## YOUR ASSIGNMENT:
Across all the records below, how many lines contain "from"? Respond with only the number.

-- Opening Marker --

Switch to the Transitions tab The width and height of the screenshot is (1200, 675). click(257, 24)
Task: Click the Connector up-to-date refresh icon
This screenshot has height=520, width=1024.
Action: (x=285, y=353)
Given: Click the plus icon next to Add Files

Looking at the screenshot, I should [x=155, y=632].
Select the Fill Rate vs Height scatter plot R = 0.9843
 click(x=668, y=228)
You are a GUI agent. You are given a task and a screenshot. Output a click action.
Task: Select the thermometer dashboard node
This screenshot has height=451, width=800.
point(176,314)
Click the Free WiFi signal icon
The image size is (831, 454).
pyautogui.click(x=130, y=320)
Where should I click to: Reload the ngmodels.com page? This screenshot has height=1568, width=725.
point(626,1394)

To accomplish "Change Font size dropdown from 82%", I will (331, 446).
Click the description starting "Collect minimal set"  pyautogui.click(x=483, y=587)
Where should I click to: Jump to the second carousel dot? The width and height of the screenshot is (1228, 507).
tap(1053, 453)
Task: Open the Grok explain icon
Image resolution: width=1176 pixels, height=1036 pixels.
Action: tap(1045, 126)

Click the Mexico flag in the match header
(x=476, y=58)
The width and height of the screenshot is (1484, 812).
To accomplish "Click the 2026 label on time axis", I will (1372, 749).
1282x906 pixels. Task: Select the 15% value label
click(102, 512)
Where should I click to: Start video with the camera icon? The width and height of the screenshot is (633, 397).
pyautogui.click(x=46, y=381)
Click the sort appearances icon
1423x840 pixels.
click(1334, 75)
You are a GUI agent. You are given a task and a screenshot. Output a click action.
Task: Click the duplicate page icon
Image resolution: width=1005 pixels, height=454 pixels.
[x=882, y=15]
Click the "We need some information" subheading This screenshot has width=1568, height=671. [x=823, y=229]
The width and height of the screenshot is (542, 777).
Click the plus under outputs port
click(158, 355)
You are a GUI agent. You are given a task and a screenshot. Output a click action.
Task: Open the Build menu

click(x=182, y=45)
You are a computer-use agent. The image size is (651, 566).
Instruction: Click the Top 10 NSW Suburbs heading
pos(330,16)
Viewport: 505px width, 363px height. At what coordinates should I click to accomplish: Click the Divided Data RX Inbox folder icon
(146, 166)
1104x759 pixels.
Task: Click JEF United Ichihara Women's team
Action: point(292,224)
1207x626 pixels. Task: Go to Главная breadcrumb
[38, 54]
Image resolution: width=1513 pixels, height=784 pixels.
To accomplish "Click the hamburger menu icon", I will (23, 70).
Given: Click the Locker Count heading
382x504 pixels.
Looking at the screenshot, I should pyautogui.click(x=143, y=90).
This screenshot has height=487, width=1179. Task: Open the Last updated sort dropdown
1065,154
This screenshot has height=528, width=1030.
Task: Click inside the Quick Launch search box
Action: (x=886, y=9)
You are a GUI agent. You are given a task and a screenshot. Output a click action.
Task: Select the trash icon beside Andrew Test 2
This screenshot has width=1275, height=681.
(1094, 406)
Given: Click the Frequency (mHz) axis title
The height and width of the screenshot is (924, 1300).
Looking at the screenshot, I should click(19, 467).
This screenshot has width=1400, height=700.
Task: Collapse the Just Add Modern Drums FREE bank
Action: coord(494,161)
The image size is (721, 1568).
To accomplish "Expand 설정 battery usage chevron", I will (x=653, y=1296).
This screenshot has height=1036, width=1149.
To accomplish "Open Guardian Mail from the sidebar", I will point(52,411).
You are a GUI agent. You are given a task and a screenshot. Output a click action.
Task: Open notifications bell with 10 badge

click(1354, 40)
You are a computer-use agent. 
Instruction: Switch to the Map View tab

-- Closing Marker --

## WRITTEN REPLY:
2